Clearing previous shortcomings, Xuande reorganized the ruling institutions, implementing measures to streamline and reduce redundancy, aiming to improve overall governance. Xuande limited the number of officials entering service, implementing a system of recommendations and deferred appointments, intending to appoint capable individuals and ensure effective governance. He also implemented measures to alleviate the plight of the people, including tax relief, assistance for displaced individuals, and disaster relief efforts, contributing positively to the stability of Ming rule.

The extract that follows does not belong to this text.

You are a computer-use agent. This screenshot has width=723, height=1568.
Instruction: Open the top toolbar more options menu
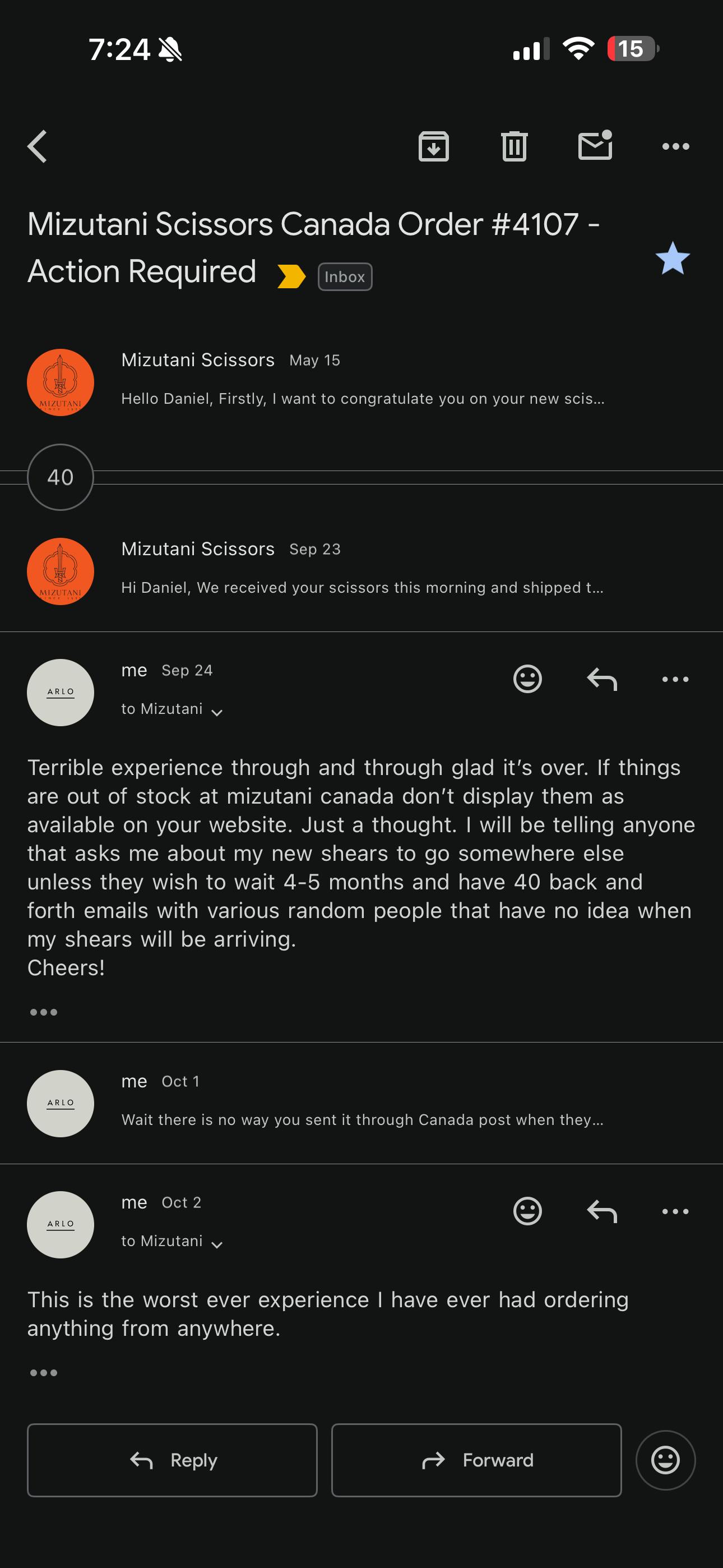tap(675, 147)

The Xuande Emperor also sent expeditions led by Zheng He (郑和) and Wang Jinghong (王景弘) to the western seas. Continuing the governance philosophy of Hongxi, he implemented policies to promote agriculture, alleviate famine, control corruption, and maintain a peaceful society. This period of both Hongxi and Xuande's rule, known as the Reign of Ren and Xuan (仁宣之治), witnessed the peak of Ming's power and marked a phase of rapid socio-economic development. However, despite his accomplishments, Xuande's involvement in the establishment of an internal academy for eunuchs to study laid the groundwork for future political challenges during the reign of Emperor Yingzong of Ming (明英宗).